Data for review:
━━━━━━━━━━

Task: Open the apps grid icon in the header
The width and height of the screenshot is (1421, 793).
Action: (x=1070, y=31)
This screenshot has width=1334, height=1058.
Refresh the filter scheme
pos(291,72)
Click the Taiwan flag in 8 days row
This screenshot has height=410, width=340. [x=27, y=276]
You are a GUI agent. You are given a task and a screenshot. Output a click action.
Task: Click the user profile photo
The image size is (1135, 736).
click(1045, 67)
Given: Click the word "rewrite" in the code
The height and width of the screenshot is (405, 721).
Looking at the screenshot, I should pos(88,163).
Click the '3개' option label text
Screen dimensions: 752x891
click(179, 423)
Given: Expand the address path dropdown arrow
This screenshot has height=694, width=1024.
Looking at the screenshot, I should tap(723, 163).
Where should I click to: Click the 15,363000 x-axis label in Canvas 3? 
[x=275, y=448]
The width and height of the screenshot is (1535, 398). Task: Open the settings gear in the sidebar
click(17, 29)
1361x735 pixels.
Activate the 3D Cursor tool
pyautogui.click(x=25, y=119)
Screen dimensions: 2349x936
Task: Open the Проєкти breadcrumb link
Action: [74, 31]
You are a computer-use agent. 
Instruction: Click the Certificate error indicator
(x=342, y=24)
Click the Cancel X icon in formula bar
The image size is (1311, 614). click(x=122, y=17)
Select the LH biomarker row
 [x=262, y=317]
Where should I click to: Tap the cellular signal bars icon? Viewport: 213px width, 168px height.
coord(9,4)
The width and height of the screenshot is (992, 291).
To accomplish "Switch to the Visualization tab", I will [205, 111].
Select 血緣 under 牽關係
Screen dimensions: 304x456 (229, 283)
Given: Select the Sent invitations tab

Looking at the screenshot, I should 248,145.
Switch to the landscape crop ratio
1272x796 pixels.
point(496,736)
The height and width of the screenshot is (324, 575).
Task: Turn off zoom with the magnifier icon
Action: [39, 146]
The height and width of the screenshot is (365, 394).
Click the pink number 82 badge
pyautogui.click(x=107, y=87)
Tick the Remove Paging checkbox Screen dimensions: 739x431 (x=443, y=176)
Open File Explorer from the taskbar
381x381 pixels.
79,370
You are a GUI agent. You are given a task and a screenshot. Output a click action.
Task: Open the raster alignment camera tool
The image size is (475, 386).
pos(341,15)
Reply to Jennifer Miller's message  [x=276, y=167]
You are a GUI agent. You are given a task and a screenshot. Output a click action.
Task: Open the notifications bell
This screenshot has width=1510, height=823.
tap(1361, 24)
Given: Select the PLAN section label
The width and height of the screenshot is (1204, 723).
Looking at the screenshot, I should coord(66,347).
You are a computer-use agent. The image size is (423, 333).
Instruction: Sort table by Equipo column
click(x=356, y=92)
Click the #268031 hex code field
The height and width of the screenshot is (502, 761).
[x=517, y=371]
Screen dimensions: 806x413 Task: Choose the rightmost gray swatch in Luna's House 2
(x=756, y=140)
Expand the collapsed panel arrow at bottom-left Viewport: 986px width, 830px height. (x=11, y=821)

━━━━━━━━━━

Brief:
Output each entry exactly. Leave none out.

Output below:
Task: Open the apps grid icon in the header
The width and height of the screenshot is (1421, 793).
Action: (x=1070, y=31)
This screenshot has width=1334, height=1058.
Refresh the filter scheme
pos(291,72)
Click the Taiwan flag in 8 days row
This screenshot has height=410, width=340. [x=27, y=276]
You are a GUI agent. You are given a task and a screenshot. Output a click action.
Task: Click the user profile photo
The image size is (1135, 736).
click(1045, 67)
Given: Click the word "rewrite" in the code
The height and width of the screenshot is (405, 721).
Looking at the screenshot, I should pos(88,163).
Click the '3개' option label text
Screen dimensions: 752x891
click(179, 423)
Given: Expand the address path dropdown arrow
This screenshot has height=694, width=1024.
Looking at the screenshot, I should tap(723, 163).
Where should I click to: Click the 15,363000 x-axis label in Canvas 3? 
[x=275, y=448]
The width and height of the screenshot is (1535, 398). Task: Open the settings gear in the sidebar
click(17, 29)
1361x735 pixels.
Activate the 3D Cursor tool
pyautogui.click(x=25, y=119)
Screen dimensions: 2349x936
Task: Open the Проєкти breadcrumb link
Action: [74, 31]
You are a computer-use agent. 
Instruction: Click the Certificate error indicator
(x=342, y=24)
Click the Cancel X icon in formula bar
The image size is (1311, 614). click(x=122, y=17)
Select the LH biomarker row
 [x=262, y=317]
Where should I click to: Tap the cellular signal bars icon? Viewport: 213px width, 168px height.
coord(9,4)
The width and height of the screenshot is (992, 291).
To accomplish "Switch to the Visualization tab", I will [205, 111].
Select 血緣 under 牽關係
Screen dimensions: 304x456 (229, 283)
Given: Select the Sent invitations tab

Looking at the screenshot, I should 248,145.
Switch to the landscape crop ratio
1272x796 pixels.
point(496,736)
The height and width of the screenshot is (324, 575).
Task: Turn off zoom with the magnifier icon
Action: [39, 146]
The height and width of the screenshot is (365, 394).
Click the pink number 82 badge
pyautogui.click(x=107, y=87)
Tick the Remove Paging checkbox Screen dimensions: 739x431 (x=443, y=176)
Open File Explorer from the taskbar
381x381 pixels.
79,370
You are a GUI agent. You are given a task and a screenshot. Output a click action.
Task: Open the raster alignment camera tool
The image size is (475, 386).
pos(341,15)
Reply to Jennifer Miller's message  [x=276, y=167]
You are a GUI agent. You are given a task and a screenshot. Output a click action.
Task: Open the notifications bell
This screenshot has width=1510, height=823.
tap(1361, 24)
Given: Select the PLAN section label
The width and height of the screenshot is (1204, 723).
Looking at the screenshot, I should coord(66,347).
You are a computer-use agent. The image size is (423, 333).
Instruction: Sort table by Equipo column
click(x=356, y=92)
Click the #268031 hex code field
The height and width of the screenshot is (502, 761).
[x=517, y=371]
Screen dimensions: 806x413 Task: Choose the rightmost gray swatch in Luna's House 2
(x=756, y=140)
Expand the collapsed panel arrow at bottom-left Viewport: 986px width, 830px height. (x=11, y=821)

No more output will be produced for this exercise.